Теперь мы дошли до того момента, когда приверженцы и противники индивидуализма меняются местами. Противники индивидуализма говорят от имени науки, а их опровергают доводами морального, идеального характера.
Но социалисты, эволюционисты и позитивисты понимают призыв к науке иначе, чем эклектики, либералы и экономисты. Последние, в сущности, ограничивались указанием на некоторые, довольно отдаленные аналогии между своими работами и работами ученых вообще, будучи убеждены, что тем самым возвышают цену своих собственных заключений. «Наука» была для них модной концепцией, и на нее ссылались так же, как в XVIII веке большинство их предшественников ссылалось на «природу». Мыслители и писатели, к изучению которых мы теперь переходим, имеют иное, вполне определенное представление о науке и гораздо более высокое мнение о научном характере своих работ.

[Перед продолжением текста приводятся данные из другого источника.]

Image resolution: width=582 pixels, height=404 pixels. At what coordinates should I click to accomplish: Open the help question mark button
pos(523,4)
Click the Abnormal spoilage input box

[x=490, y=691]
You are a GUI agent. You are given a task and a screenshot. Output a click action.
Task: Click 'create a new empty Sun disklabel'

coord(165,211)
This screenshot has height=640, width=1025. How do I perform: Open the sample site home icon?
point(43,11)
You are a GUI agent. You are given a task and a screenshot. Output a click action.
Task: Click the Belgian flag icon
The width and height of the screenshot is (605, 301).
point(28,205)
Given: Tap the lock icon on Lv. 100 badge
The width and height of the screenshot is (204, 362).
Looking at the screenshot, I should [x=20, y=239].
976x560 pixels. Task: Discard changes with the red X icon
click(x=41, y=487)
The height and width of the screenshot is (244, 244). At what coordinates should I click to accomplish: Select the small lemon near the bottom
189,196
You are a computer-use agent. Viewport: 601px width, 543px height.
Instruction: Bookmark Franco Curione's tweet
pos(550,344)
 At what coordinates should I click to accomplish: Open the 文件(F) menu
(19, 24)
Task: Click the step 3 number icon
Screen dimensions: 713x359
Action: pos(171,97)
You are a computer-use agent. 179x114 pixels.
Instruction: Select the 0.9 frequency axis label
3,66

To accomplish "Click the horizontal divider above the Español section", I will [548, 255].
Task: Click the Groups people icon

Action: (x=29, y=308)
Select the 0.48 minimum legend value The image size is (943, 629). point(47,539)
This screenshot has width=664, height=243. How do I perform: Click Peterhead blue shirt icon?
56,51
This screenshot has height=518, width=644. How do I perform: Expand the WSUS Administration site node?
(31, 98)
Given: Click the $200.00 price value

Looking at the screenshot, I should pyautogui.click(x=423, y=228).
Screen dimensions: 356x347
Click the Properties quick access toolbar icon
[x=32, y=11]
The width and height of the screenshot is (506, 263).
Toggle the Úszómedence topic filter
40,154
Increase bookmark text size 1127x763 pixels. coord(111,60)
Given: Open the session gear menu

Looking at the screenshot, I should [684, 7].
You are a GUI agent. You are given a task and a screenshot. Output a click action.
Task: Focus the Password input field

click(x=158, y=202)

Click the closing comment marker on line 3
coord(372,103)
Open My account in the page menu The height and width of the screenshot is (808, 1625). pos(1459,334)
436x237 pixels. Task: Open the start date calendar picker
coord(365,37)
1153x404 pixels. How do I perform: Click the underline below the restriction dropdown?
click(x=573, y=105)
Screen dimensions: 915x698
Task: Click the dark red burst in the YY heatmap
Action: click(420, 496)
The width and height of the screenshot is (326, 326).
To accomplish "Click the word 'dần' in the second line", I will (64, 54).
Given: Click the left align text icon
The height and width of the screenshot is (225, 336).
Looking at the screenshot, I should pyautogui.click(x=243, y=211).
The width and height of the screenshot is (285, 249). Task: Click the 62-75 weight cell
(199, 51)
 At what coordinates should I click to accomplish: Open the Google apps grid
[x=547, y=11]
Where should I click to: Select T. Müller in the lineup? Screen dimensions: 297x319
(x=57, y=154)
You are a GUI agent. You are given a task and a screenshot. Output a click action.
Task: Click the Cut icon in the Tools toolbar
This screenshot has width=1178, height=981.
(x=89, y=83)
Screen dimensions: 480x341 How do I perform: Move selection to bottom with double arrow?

С этим мнением и представлением их о науке можно согласиться, но при том условии, чтобы они не выходили из области положительного знания и не выдавали за науку, подобную другим и обладающую таким же правом на уважение к своим выводам, как химия или физика, какую-то особую позитивную науку, которая не имеет ничего общего с отдельными положительными науками и в своих выводах совершенно не считается с точно установленными для этих наук границами.
Некоторые из писателей, о которых идет речь в этой четвертой книге, сумели оградить себя от этой иллюзии; многие поддались ей; иные склоняются к ней и почти готовы ей отдаться. Можно сказать, что на этой иллюзии останавливается мысль почти всех этих писателей и это сообщает реальное единство системам, столь различным во многих отношениях.
Содержание позитивизма не ограничивается взглядами его основателя на общество и правительство[1489]; но отыскивать у Конта главным образом социальную и политическую доктрину вовсе не значит умалять или извращать его задачу Это во всяком случае значит согласоваться с его собственной точкой зрения.